LSTM vs. Transformer
LSTM models consist of RNN cells designed to store and manipulate info across time steps -address the vanishing gradient problem, captures somewhat long dependencies in sequences. Transformers contain a stack of encoder and decoder layers, each consisting of self-attention and feed-forward neural network components. Self-attention - the most notable difference is the absence of RNN cells in Transformer architecture, which allows it to process inputs in parallel, resulting in faster computation. This architecture allows Transformers to process sequence data without the need for recurrent connections or cells, enabling:
parallel processing (self-attention mechanism processes multiple input tokens simultaneously ) for machine translation, text summarization, natural language understanding, etc.
more efficient long-range dependency handling due to the self-attention mechanism that weighs importance of tokens in input seq to help learn relations between words, whereas LSTMs might struggle with retaining info from distant positions in longer sequences. Attention mechanism lets one focus on different parts of input sequence simultaneously and without regard to distance (not sequentially). RNN / LSTM - sequential processing when the word’s encoding strongly affects only the next word’s representation => its influence fades after a few time steps (may be even lost in the final context vector).

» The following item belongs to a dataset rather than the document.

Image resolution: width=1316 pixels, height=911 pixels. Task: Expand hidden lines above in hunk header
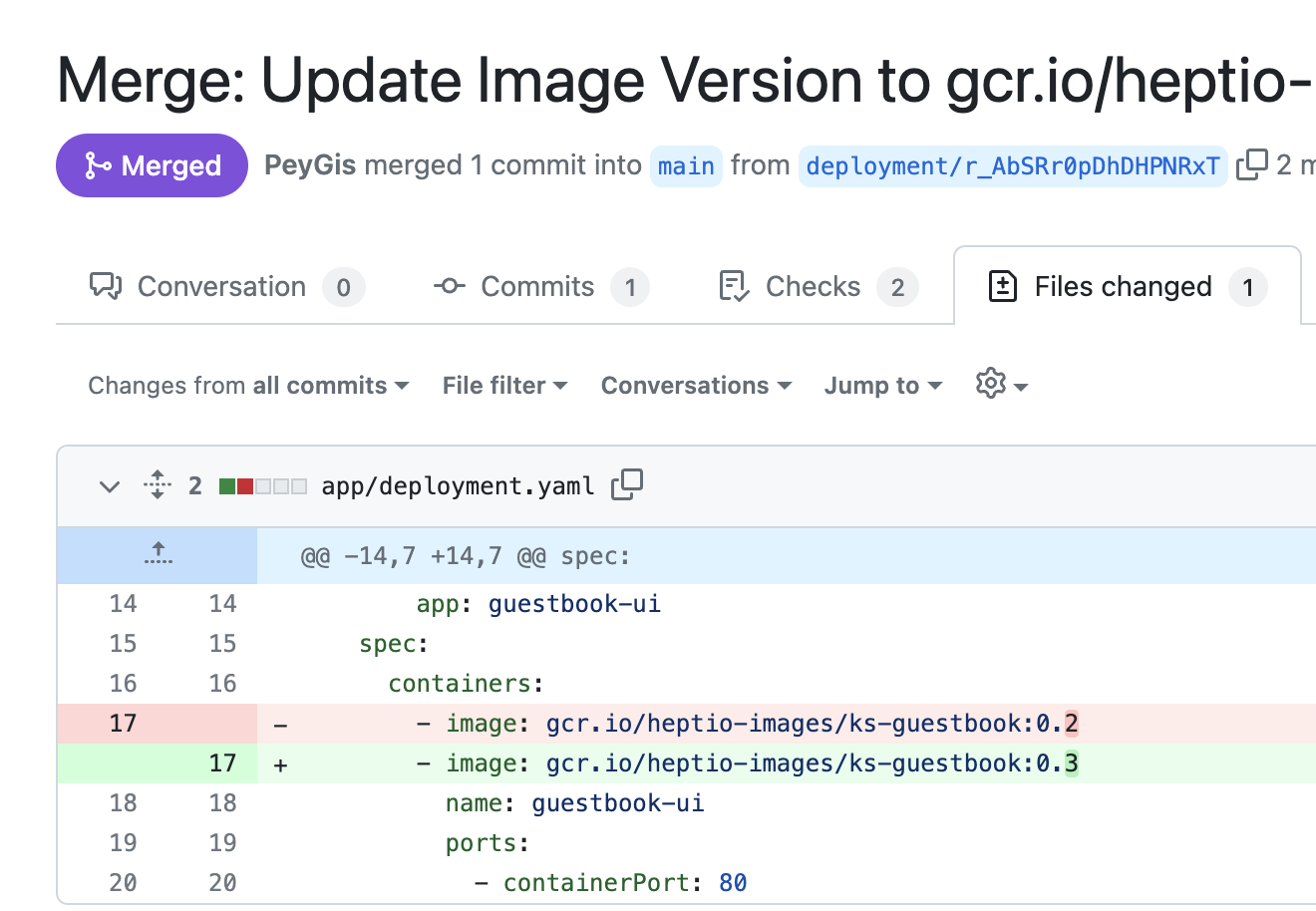pyautogui.click(x=158, y=555)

Bi-directional models - tokens in the end may have more importance, but it’s still a workaround not a real solution for very long dependencies.
LSTMs can still perform well on shorter sequences in tasks not requiring the full power and complexity of a Transformer model, e.g. sentiment or time-series prediction.
Transformer disadvantages:
memory constraints - requires more memory and computation power vs. RNNs and LSTMs due to extensive use of self-attention mechanisms => using Transformers on edge devices w/limited CPU and memory can be challenging + for deep Transformers, training requires significant computational resources – may not always be feasible. Choice of model should be based on specific reqs and constraints at hand.
not a disadvantage, but a limitation - transformers can capture only dependencies within the fixed input size max_len (if 50 tokens, then only 50). Transformer-XL tries to overcome this by kinda re-introducing recursion by storing hidden states of encoded sentences.